All Events

Race Matters Series
The Erotic Life of Racism, Explained Sharon Holland
MCC Lounge
Sharon Holland will introduce students to the work behind the book, The Erotic Life of Racism (ELR). If racism has an everyday life, how does it remain so powerful and yet mask its very presence? To answer this question, ELR moves into the territory of the erotic, understanding racism's practice as constitutive to the practice of racial being and erotic choice. Starting with the everyday scene that inspired the book, Professor Holland will trace the everyday life of racist practice by way of popular culture. Sharon Holland is Associate Professor in African & African American Studies at Duke University and author of The Erotic Life of Racism. Books will be sold following the presentation.

Cup of Culture
Young Lakota
MCC Theater
A young Lakota woman, Sunny Clifford, returns to the Pine Ridge Reservation and is inspired by her tribe’s first female president, Cecelia Fire Thunder. Cecelia defies a South Dakota law banning abortion by threatening to build a women’s clinic on the reservation. Embroiled in a controversial political season that hinges on reproductive rights and tribal sovereignty, Sunny and others are drawn into a political firestorm that changes the course of their lives.

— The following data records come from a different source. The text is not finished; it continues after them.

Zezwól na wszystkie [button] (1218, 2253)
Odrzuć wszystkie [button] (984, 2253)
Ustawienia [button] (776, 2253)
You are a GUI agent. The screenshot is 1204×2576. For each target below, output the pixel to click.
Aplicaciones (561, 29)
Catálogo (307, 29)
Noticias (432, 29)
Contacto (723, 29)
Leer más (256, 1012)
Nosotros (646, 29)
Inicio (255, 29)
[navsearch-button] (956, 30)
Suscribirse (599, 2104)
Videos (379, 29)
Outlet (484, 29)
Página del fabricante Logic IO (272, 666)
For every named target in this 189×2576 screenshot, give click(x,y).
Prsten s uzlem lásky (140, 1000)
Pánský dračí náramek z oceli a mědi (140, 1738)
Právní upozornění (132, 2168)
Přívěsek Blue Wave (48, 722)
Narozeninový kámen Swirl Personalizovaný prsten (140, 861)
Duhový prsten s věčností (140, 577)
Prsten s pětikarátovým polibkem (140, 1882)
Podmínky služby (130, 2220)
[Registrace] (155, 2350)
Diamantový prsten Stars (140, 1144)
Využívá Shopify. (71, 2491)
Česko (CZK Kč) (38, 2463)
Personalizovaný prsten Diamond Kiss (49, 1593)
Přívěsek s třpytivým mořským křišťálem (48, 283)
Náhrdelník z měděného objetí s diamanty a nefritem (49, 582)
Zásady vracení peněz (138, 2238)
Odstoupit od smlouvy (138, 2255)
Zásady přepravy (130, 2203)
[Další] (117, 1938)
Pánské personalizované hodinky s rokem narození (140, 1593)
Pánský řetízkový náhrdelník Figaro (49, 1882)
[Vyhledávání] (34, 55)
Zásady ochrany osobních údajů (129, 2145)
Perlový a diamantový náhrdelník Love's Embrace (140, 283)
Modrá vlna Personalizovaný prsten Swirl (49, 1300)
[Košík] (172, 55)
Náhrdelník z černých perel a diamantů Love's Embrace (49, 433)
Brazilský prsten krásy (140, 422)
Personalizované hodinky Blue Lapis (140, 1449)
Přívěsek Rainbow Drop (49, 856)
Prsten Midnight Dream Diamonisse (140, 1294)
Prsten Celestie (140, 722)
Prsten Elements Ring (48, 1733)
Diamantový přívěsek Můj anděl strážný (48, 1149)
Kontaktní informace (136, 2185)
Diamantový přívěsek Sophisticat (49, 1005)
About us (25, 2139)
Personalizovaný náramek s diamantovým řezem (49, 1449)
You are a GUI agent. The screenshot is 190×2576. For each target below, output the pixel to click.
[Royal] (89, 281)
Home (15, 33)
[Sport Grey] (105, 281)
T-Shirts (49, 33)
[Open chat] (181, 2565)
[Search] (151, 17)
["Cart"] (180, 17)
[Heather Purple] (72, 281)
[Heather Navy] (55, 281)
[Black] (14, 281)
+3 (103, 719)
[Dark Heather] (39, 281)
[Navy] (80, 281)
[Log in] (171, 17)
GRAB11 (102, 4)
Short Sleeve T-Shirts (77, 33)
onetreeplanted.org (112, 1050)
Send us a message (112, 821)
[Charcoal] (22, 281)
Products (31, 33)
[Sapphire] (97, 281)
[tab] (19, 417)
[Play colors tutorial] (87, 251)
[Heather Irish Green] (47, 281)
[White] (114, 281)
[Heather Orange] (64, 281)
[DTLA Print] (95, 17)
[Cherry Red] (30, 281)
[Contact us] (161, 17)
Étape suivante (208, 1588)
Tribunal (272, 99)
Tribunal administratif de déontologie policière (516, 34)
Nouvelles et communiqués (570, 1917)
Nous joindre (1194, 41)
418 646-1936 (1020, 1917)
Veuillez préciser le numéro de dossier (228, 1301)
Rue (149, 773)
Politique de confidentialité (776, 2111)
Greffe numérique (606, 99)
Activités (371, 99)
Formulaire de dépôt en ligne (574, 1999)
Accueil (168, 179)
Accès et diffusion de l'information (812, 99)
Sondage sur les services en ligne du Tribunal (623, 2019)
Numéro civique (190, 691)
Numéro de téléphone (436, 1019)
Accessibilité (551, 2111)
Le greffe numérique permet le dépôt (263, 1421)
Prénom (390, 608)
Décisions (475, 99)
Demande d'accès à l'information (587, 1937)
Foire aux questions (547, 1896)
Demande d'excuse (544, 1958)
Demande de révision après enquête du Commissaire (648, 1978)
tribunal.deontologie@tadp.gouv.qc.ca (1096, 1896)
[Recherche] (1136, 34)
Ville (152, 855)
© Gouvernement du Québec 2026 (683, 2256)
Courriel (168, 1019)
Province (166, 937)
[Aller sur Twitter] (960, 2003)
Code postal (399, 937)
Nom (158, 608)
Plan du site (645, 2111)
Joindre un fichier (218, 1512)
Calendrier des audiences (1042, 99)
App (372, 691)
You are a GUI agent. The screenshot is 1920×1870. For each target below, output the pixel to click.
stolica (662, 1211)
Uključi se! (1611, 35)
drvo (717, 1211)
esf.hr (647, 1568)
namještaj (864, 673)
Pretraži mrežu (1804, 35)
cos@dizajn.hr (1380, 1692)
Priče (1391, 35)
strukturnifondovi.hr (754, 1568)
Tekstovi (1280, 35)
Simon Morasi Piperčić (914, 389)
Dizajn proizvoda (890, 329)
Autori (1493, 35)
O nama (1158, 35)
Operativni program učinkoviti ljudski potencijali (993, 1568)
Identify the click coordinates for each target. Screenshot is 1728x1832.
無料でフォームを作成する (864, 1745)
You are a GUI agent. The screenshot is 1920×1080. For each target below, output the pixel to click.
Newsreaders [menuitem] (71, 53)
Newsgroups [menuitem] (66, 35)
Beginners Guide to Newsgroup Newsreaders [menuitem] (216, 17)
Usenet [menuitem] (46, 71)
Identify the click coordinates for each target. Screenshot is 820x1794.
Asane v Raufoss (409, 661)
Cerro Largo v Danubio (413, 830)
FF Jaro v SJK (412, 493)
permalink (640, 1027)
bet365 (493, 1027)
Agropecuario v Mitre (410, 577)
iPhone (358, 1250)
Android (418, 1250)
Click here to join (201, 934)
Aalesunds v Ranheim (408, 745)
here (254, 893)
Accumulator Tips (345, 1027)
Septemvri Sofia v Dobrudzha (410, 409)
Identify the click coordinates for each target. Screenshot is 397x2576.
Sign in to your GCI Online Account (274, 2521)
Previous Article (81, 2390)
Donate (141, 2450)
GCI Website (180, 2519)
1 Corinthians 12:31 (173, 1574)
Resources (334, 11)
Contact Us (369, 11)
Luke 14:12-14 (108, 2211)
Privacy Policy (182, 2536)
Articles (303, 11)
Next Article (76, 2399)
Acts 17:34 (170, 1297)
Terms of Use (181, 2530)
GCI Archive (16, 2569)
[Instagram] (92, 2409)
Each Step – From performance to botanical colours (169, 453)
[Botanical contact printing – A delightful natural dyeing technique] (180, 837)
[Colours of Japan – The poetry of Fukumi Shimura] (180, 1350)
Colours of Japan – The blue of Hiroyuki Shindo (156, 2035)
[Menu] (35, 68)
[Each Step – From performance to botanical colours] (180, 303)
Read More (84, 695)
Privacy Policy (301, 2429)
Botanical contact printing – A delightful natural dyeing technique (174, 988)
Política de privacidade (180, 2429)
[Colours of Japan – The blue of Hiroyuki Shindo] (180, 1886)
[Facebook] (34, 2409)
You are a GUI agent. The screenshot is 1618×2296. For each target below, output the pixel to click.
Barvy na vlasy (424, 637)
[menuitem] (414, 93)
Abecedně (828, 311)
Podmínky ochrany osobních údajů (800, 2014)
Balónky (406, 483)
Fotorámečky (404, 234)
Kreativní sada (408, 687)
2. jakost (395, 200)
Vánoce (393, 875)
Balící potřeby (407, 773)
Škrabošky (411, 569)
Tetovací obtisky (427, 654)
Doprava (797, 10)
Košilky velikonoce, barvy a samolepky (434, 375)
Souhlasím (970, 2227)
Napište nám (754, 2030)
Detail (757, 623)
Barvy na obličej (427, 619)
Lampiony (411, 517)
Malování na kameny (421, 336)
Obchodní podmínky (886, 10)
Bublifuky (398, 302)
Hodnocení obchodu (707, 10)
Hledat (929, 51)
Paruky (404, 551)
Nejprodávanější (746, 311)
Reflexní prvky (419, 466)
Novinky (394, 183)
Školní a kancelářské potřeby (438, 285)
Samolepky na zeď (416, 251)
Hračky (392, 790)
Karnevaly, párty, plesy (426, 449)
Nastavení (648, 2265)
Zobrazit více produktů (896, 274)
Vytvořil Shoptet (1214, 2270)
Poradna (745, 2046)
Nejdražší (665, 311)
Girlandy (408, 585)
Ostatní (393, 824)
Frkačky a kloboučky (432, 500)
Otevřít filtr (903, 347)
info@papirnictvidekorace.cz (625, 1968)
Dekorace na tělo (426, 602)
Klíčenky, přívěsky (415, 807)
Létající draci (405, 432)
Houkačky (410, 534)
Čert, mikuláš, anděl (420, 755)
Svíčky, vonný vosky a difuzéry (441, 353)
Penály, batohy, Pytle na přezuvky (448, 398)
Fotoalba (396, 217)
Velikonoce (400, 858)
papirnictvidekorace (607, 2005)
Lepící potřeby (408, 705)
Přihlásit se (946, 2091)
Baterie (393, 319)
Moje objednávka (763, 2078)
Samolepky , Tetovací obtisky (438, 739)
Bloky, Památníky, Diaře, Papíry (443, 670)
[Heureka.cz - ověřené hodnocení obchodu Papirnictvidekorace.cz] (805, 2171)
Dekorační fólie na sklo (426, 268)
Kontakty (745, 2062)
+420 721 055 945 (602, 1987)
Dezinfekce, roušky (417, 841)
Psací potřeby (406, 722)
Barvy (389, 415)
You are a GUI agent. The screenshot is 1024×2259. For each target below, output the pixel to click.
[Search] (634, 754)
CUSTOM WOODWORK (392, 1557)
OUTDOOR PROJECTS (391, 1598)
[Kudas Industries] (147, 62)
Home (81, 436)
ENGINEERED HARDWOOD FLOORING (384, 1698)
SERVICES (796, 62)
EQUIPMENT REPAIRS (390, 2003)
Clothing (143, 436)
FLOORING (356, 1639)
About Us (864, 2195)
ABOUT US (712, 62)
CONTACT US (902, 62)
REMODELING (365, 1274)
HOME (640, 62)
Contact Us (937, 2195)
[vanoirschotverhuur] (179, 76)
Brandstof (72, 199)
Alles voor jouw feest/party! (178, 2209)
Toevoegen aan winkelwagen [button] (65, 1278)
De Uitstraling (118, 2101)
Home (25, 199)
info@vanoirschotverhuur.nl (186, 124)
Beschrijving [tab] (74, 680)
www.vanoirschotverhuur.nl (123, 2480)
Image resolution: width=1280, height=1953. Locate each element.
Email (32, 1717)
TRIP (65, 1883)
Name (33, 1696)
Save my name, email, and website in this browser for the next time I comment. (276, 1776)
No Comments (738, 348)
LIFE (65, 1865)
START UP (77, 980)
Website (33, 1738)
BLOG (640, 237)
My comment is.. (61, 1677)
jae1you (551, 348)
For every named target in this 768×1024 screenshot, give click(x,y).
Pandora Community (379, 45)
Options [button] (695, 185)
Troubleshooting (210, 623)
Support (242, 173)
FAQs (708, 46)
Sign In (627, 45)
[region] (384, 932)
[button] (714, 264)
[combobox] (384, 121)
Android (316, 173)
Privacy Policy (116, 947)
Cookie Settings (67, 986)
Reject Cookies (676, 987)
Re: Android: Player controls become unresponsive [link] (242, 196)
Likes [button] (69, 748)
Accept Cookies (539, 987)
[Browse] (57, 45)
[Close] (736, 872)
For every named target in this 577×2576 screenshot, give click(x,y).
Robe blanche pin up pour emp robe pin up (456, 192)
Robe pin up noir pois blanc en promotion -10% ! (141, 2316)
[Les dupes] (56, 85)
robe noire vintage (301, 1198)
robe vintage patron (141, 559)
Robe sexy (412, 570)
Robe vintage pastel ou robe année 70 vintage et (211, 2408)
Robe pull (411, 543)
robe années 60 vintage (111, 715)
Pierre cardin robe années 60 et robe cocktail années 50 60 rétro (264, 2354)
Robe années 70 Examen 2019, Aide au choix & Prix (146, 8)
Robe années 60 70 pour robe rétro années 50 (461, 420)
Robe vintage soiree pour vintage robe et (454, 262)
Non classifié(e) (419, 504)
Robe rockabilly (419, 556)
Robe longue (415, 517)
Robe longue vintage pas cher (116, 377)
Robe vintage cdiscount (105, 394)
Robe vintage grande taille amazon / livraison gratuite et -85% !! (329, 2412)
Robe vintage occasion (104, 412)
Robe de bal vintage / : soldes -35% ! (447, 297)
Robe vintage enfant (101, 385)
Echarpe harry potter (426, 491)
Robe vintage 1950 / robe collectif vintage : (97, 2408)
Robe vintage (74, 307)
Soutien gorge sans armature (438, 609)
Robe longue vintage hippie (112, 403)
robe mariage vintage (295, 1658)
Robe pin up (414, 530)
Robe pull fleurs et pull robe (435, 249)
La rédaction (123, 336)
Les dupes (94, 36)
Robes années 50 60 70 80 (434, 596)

Marion Lipschutz & Rose Rosenblatt, 82 min., English, 2012, USA. Co-sponsored by the EOP-American Indian Cultural Resource Center.

MCC in I.V.
An Evening of Spoken Word
Biko Garage - 6612 Sueño Rd., Isla Vista
Calling all conscious poets to the stage! The MCC is creating an open mic for anyone to artistically express themselves while educating others on current issues affecting students of color, women, differently abled people, queers, and allies. Come, enjoy and share talents in this safe space for a night of “edutainment.”

DIVERSITY LECTURE
The N*!@% Moment: Examining Racist Outbursts in 'Cosmopolitan Canopies' Elijah Anderson
MCC Theater
Elijah Anderson introduces the concept of the “cosmopolitan canopy”—the urban island of civility that exists in ethnic enclaves where segregation is the norm. Incidents can arise that threaten the canopy, including scenes of racism, classism, heterosexism, homophobia and sexism. Anderson reveals how the canopy can ease tensions, but also how the spaces in and between canopies can reinforce boundaries. Elijah Anderson is Director of the Yale Urban Ethnography Project, the William K. Lanman, Jr. Professor of Sociology at Yale University, and author of Code of the Street: Decency, Violence, and the Moral Life of the Inner City and The Cosmopolitan Canopy: Race and Civility in Everyday Life. Books will be sold following the presentation. Co-sponsored by the Office of the Associate Vice Chancellor for Diversity, Equity and Academic Policy; and the Office of Equal Opportunity & Sexual Harassment/Title IX Compliance.